• ASSIGNED TASK: Reproduce all entries word for word.

• WORKING DATA:
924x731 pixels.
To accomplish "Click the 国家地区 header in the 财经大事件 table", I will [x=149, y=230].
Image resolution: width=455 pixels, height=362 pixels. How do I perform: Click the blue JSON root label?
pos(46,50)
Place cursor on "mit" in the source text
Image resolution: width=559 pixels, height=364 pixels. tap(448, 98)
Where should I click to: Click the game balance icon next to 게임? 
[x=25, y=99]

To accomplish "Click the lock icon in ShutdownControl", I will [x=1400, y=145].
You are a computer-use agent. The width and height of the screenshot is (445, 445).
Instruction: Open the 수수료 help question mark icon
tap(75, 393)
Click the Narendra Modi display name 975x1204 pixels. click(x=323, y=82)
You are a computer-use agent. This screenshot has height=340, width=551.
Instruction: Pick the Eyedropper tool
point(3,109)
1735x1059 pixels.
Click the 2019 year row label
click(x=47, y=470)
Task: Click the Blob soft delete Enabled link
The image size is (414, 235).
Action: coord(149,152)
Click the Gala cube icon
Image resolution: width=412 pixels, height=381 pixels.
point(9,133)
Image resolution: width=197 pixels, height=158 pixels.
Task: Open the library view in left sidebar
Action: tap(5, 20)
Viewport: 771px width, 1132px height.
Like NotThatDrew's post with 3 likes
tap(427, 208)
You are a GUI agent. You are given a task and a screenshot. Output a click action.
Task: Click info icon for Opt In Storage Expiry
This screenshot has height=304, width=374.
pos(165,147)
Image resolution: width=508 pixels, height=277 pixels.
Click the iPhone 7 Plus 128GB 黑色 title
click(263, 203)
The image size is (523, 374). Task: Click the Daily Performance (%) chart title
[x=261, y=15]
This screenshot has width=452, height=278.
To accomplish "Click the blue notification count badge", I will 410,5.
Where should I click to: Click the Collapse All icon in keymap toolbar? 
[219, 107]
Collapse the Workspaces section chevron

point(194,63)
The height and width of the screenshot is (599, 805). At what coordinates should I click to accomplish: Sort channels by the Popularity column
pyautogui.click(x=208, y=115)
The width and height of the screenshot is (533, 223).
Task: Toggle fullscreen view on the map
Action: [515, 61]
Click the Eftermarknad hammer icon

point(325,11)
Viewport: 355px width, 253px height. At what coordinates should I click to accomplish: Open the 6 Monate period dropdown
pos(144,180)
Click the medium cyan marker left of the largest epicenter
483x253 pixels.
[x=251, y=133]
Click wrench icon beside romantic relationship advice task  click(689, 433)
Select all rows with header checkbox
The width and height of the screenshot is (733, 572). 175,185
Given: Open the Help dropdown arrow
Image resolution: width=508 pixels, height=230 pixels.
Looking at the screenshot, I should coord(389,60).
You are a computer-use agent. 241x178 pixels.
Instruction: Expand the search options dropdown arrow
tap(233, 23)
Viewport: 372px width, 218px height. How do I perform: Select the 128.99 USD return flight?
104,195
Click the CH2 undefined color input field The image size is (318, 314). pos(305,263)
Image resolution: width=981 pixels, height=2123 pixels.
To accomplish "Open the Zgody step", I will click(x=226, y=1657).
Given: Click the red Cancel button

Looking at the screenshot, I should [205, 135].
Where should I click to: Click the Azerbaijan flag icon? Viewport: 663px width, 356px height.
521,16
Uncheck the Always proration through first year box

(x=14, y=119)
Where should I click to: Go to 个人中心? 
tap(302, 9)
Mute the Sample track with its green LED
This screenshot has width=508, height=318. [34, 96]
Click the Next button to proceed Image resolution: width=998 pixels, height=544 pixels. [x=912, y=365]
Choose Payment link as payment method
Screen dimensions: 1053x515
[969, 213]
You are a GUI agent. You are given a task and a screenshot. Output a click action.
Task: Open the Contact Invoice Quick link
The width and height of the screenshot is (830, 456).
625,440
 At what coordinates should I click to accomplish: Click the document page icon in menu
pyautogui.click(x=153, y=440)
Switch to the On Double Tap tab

• PROBLEM SOLUTION:
924x731 pixels.
To accomplish "Click the 国家地区 header in the 财经大事件 table", I will [x=149, y=230].
Image resolution: width=455 pixels, height=362 pixels. How do I perform: Click the blue JSON root label?
pos(46,50)
Place cursor on "mit" in the source text
Image resolution: width=559 pixels, height=364 pixels. tap(448, 98)
Where should I click to: Click the game balance icon next to 게임? 
[x=25, y=99]

To accomplish "Click the lock icon in ShutdownControl", I will [x=1400, y=145].
You are a computer-use agent. The width and height of the screenshot is (445, 445).
Instruction: Open the 수수료 help question mark icon
tap(75, 393)
Click the Narendra Modi display name 975x1204 pixels. click(x=323, y=82)
You are a computer-use agent. This screenshot has height=340, width=551.
Instruction: Pick the Eyedropper tool
point(3,109)
1735x1059 pixels.
Click the 2019 year row label
click(x=47, y=470)
Task: Click the Blob soft delete Enabled link
The image size is (414, 235).
Action: coord(149,152)
Click the Gala cube icon
Image resolution: width=412 pixels, height=381 pixels.
point(9,133)
Image resolution: width=197 pixels, height=158 pixels.
Task: Open the library view in left sidebar
Action: tap(5, 20)
Viewport: 771px width, 1132px height.
Like NotThatDrew's post with 3 likes
tap(427, 208)
You are a GUI agent. You are given a task and a screenshot. Output a click action.
Task: Click info icon for Opt In Storage Expiry
This screenshot has height=304, width=374.
pos(165,147)
Image resolution: width=508 pixels, height=277 pixels.
Click the iPhone 7 Plus 128GB 黑色 title
click(263, 203)
The image size is (523, 374). Task: Click the Daily Performance (%) chart title
[x=261, y=15]
This screenshot has width=452, height=278.
To accomplish "Click the blue notification count badge", I will 410,5.
Where should I click to: Click the Collapse All icon in keymap toolbar? 
[219, 107]
Collapse the Workspaces section chevron

point(194,63)
The height and width of the screenshot is (599, 805). At what coordinates should I click to accomplish: Sort channels by the Popularity column
pyautogui.click(x=208, y=115)
The width and height of the screenshot is (533, 223).
Task: Toggle fullscreen view on the map
Action: [515, 61]
Click the Eftermarknad hammer icon

point(325,11)
Viewport: 355px width, 253px height. At what coordinates should I click to accomplish: Open the 6 Monate period dropdown
pos(144,180)
Click the medium cyan marker left of the largest epicenter
483x253 pixels.
[x=251, y=133]
Click wrench icon beside romantic relationship advice task  click(689, 433)
Select all rows with header checkbox
The width and height of the screenshot is (733, 572). 175,185
Given: Open the Help dropdown arrow
Image resolution: width=508 pixels, height=230 pixels.
Looking at the screenshot, I should coord(389,60).
You are a computer-use agent. 241x178 pixels.
Instruction: Expand the search options dropdown arrow
tap(233, 23)
Viewport: 372px width, 218px height. How do I perform: Select the 128.99 USD return flight?
104,195
Click the CH2 undefined color input field The image size is (318, 314). pos(305,263)
Image resolution: width=981 pixels, height=2123 pixels.
To accomplish "Open the Zgody step", I will click(x=226, y=1657).
Given: Click the red Cancel button

Looking at the screenshot, I should [205, 135].
Where should I click to: Click the Azerbaijan flag icon? Viewport: 663px width, 356px height.
521,16
Uncheck the Always proration through first year box

(x=14, y=119)
Where should I click to: Go to 个人中心? 
tap(302, 9)
Mute the Sample track with its green LED
This screenshot has width=508, height=318. [34, 96]
Click the Next button to proceed Image resolution: width=998 pixels, height=544 pixels. [x=912, y=365]
Choose Payment link as payment method
Screen dimensions: 1053x515
[969, 213]
You are a GUI agent. You are given a task and a screenshot. Output a click action.
Task: Open the Contact Invoice Quick link
The width and height of the screenshot is (830, 456).
625,440
 At what coordinates should I click to accomplish: Click the document page icon in menu
pyautogui.click(x=153, y=440)
Switch to the On Double Tap tab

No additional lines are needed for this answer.